The Port Arthur massacre: a day I will never forget
Twenty years ago today, I sat in front of the television as details emerged about a terrible massacre in Tasmania. Jamie, my oldest, was due in six weeks. It was my 30th birthday. Martin Byrant, the shooter, was only a year younger than me. He had just killed 35 people and injured 23 others, although we didn’t know details at that time.
I saw footage of Bryant’s interview about a month ago, like you probably did, in the lead up to the 20th anniversary. It had only just been released to the public by his defence lawyer.
I don’t know if you felt this way, but one of the many things that disturbed me was his appearance. He was shockingly beautiful. The pale curls that fell past his shoulders made him look like a surfer-angel, drifted ashore on a golden surfboard. The bone structure, the blue eyes, the full lips, perfect teeth. He looked like purity and goodness itself, a popular hero archetype.
If possible, this gave the footage even more of a sinister edge. But his behaviour was also alien and alienating.
Today, Martin Bryant would be diagnosed with intellectual impairments, a personality disorder, and autism. Antisocial traits led to conflict, ridicule and ostracism.
But back in 1996 when a clearer picture began to emerge, he was described as a loner, unaffectionate, and displaying 'disturbing' behaviours. Around the age of 16, his concerned parents decided to take him out of school and have him assessed by a clinical psychiatrist. Just what kind of future would their son have?
The psychiatrist believed he’d never fit into a work environment. He would ‘annoy’ and ‘upset’ people too much. So he put Bryant onto a disability pension.
This is where I start to see the human side of his story. When Bryant was growing up, less was understood of autism and parents bore the entire burden (and sometimes the brunt) of their children’s disabilities. There were few special programs, early interventions or funding mechanisms apart from a disability pension when they left school.
The psychiatrist’s case notes foreshadow future difficulties: ‘Only his parents’ efforts that prevent further deterioration’, ‘Could be schizophrenic’, ‘parents face a bleak future with him.’
The interview footage with Bryant immediately confirms that he is not smart in a school kind of way. He can’t read. He speaks in a childlike, singsongy voice. Contrary to what I expected, he doesn’t seem bitter.
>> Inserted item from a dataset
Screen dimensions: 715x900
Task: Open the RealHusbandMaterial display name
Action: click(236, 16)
He doesn’t react like a young man whose hurt has built up from years of rejection, or like someone who has given up after losing their only friend (a middle-aged woman) in a car crash and father to suicide (another tragic part of this story), although no doubt these things contributed to Bryant’s psychological status.
What is clear is that he seems to lack empathy. He’s impulsive and consumed by the details: how many died, how many were wounded, how they died. When they bring in his weapons, he seems excited about showing them how each gun works. He smiles and giggles when he sees photographs of the murder scene, including some with children. He prolongs the process of gathering details: inching towards, then backing away from admitting he was the shooter. Is he nervous, manipulative? Maybe it's all a joke to him.
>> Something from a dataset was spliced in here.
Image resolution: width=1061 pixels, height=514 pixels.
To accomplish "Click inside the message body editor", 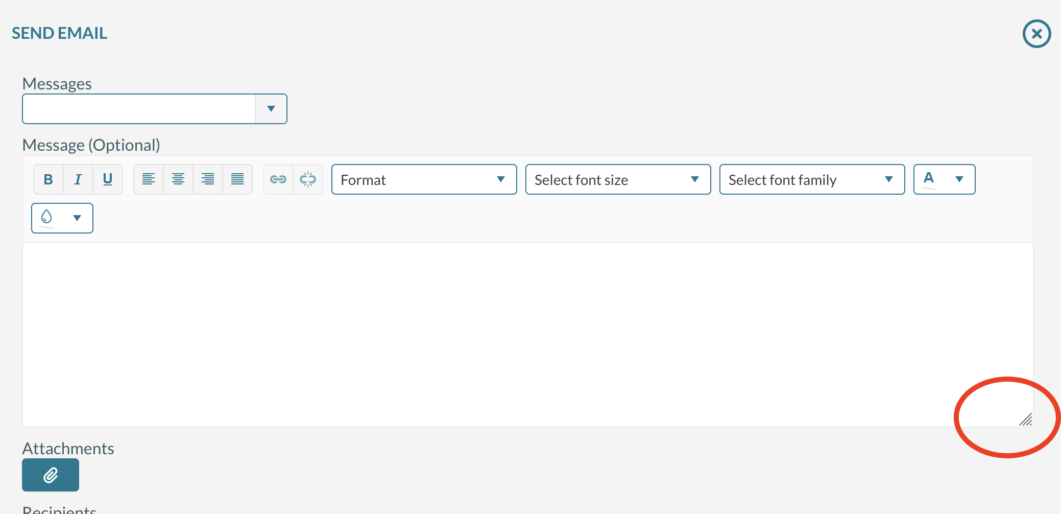I will [x=511, y=332].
But then you remember his disability and the picture comes into sharper focus. They are being kind to him and they're listening. They're attentive to his needs. This is the opposite of his usual experience with people and could explain his playfulness and joking around. However, like so many other interactions with people throughout his life, he’s reading the cues wrong. These people are not there to be friends ...
I don’t tell you about Bryant because I’m wanting you to feel empathy for a mass murderer. I just think it's important to think about how and why these things happen. And despite some pretty big red flags beforehand, such as a growing penchant for guns and there being no one left who could manage his impulsive behaviour, THIS was not the foreseeable outcome.
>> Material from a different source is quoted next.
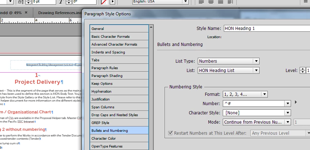Click the arrow next to fill swatch

pyautogui.click(x=113, y=2)
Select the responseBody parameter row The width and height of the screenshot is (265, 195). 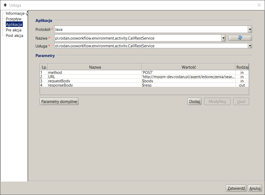tap(94, 85)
Every year I think about Port Arthur on my birthday. But this year is a significant date. It's my 50th and the 20th anniversary of the tragedy.
It makes me want to reflect on those who died, the families torn apart, the children who never grew up, the survivors who carry wounds deeper than the silver scars from 20 year old bullet wounds.
On ABC TV last night a nurse talked about how she had given first aid to dying men, women and children in the Broad Arrow Cafe. Bryant had been through the building and torn them to shreds with his bullets before moving on to hunt for more victims. In her dreams each night, the nurse revisits the scene, pictures each victim lying where they fell: by the door, near a table, under a window ... She's a survivor but her life swerved off course that day.
There are so many stories that deserve our attention.
But the one thing (very big thing) I am proud of is that April 28, 1996, was a day that we Australians rose up in righteous revolt against Bryant’s actions. We threw a floodlight on the massacre and those that had come before ... We pushed back at the malevolent shadow that people like him had cast over our history and our hearts for too many years. We used his actions as impetus for gun control and it changed our path.
Now when we Australians think of Martin Bryant, we sigh with collective relief about the day we decided enough was enough. We also sigh every time we hear stories of another massacre in another country where they have not yet reached the same conclusion as us.
I own this, even if it’s only because I was a few weeks off giving birth to a child who would grow up in a safer country. Even if it’s because my 30th birthday was a day I was especially grateful for life. When I look back, I can see that in the ugliness and the horror of that blood soaked ground, we planted life. I hope we never forget Martin Bryant.